Week Thirty Four of the Bounce Back Loan Scheme

As week thirty four of the Bounce Back Loan scheme included Christmas Day, I decided to tweet less to give everyone a chance to take a break from the ongoing sagas associated with the scheme.

That week by the way covered the days from and including the 21st of December through to the 27th of December 2020. Most lenders had given their staff time off during that week so there were no major updates to announce.

The video below shows a few of the messages and tweets I was sent during that week:

Below you will see an overview of anything that did happen of interest and an insight into the many ongoing problems that were still being experienced throughout week thirty four of the Bounce Back Loan scheme.

The never ending delays with HSBC top ups continued during Christmas week, those who contacted the CEO team were emailed and promised their complaints would be looked into during mid to latter part of January 2021, which shows you just how many complaints that team were receiving for top ups.

A few people did finally get paid out a Bounce Back Loan this week just in time for Christmas, at least those that did had finally ended their journey for a loan, even though it had taken many months for some of them to finally get one.
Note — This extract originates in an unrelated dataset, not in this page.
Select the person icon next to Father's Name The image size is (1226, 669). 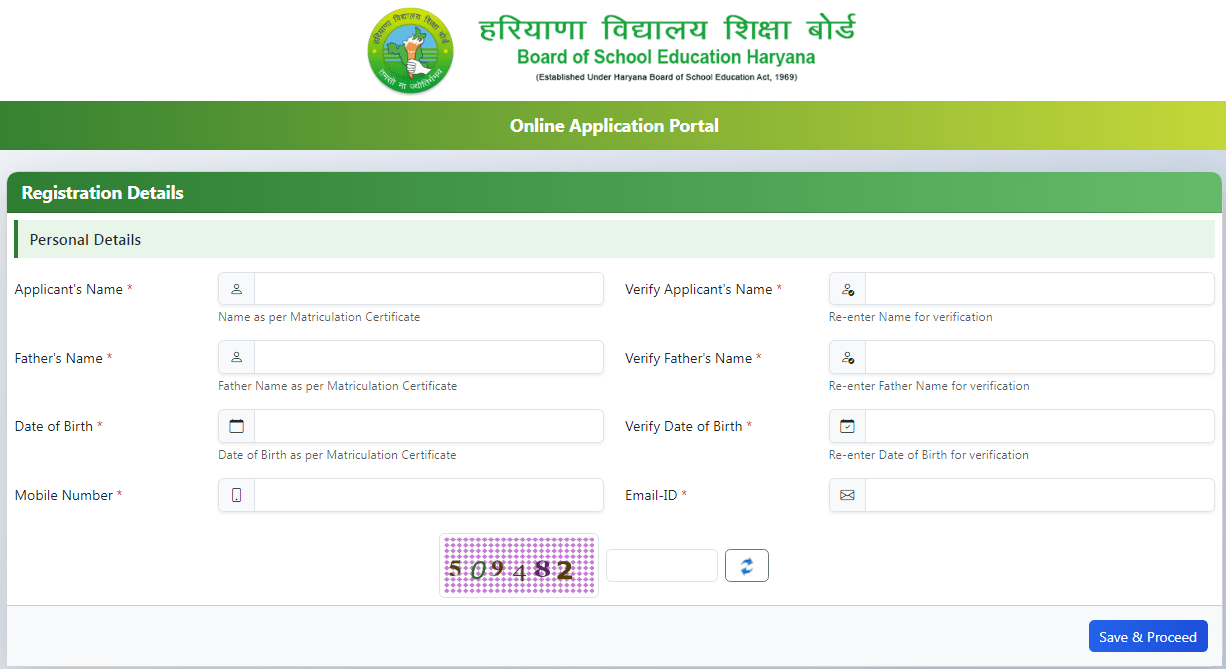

I did hear the usual stories of some banks closing down accounts of those they had paid out Bounce Back Loans to weeks or months previously, lenders were obviously checking the shared industry database to see if those requesting a top up had another BBL and if so, they would find their request for a top up denied and their bank accounts would be locked if that database had them listed as having another BBL with another lender.

Keep in mind that database did not go fully operational until June, so many requesting a top up who had applied and got their BBL during May and mid-June were at risk of having their top up request denied and even their bank accounts locked if that database had them listed as having a BBL with another bank for the same business entity, but keep in mind that database was riddled with errors as proved beyond any doubt.

That in turn meant some people who may have only applied for a feeder account with HSBC but never got one, were on the Tide or Starling waiting list and never got a BBL with those three banks but got one with another could have seen their top up request denied and even their bank accounts locked due to errors on that database or bank staff reading the information contained on it erroneously.